A Eneva (ENEV3) aprovou um novo programa de recompra de ações em 2026, conforme fato relevante desta quinta-feira, 25 de junho de 2026. O Programa de Recompra 2026 prevê a aquisição de ações ordinárias de própria emissão para manutenção em tesouraria e posterior alienação ou cancelamento, com o objetivo de maximizar a geração de valor para o acionista por meio de administração eficiente da alocação de capital, considerando o potencial de rentabilidade de suas ações.
O novo programa permite a recompra de até 23.073.188 ações ordinárias, o que correspondia, em 24 de junho de 2026, a 1,19% do total de ações emitidas pela companhia e a aproximadamente 1,21% das ações em circulação. Na mesma data, havia 1.909.013.912 ações ordinárias em circulação e 24.025.024 ações ordinárias em tesouraria, equivalentes a cerca de 1,26% das ações em circulação.
As operações poderão ser realizadas em bolsa, na B3, a preço de mercado, ou por meio de contratos de derivativos (instrumentos financeiros cujo valor deriva do desempenho de outro ativo) referenciados em ações da companhia, com liquidação física ou financeira, firmados com instituições financeiras. Nos derivativos, a Eneva receberá a variação do preço das ações mais os proventos líquidos declarados durante a vigência dos contratos, pagando uma remuneração previamente definida sobre o volume contratado.
O prazo máximo para aquisições no âmbito do Programa de Recompra 2026 é de até 18 meses a partir da aprovação pelo conselho de administração, ou seja, até 24 de dezembro de 2027, cabendo à diretoria executiva definir as datas de execução. BTG Pactual Corretora de Títulos e Valores Mobiliários S.A. e XP Investimentos Corretora de Títulos e Valores Mobiliários S.A. atuarão como instituições intermediárias.
A recompra de ações ficará limitada aos recursos disponíveis da companhia, conforme as últimas demonstrações financeiras divulgadas antes de cada operação.
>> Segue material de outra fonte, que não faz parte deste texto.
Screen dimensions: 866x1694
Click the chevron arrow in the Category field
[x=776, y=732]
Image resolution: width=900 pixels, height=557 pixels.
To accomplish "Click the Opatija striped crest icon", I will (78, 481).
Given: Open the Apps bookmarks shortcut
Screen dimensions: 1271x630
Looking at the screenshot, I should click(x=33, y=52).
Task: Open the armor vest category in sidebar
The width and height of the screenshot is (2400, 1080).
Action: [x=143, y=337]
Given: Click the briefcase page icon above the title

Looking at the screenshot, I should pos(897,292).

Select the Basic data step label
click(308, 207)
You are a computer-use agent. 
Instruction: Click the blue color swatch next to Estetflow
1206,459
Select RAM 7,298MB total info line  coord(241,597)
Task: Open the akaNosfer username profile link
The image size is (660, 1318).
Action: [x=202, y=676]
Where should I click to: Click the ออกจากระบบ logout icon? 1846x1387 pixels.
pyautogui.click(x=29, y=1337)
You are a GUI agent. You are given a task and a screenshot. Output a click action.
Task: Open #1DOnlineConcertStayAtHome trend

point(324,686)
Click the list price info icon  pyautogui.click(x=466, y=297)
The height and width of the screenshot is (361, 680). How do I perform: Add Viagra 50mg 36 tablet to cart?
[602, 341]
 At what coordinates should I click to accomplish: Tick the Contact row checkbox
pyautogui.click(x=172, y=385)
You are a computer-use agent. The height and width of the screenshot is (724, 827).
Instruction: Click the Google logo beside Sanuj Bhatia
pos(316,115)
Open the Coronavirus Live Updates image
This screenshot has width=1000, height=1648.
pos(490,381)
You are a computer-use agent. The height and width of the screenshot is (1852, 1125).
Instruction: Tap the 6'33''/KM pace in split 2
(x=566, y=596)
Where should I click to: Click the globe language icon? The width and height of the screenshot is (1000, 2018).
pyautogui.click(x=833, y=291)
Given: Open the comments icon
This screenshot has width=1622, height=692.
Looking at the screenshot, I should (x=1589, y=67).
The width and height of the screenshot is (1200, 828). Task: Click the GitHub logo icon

No trimestre encerrado em 31 de março de 2026, a Eneva registrava reservas de capital e de lucros, exceto reserva legal e de incentivo fiscal, de R$ 379.638.855,22. Segundo o conselho de administração, o Programa de Recompra 2026 não deve prejudicar o cumprimento de obrigações com credores nem comprometer o resultado financeiro, considerando o montante potencial a ser utilizado, o caixa e equivalentes não restritos e a expectativa de geração de caixa em 2026.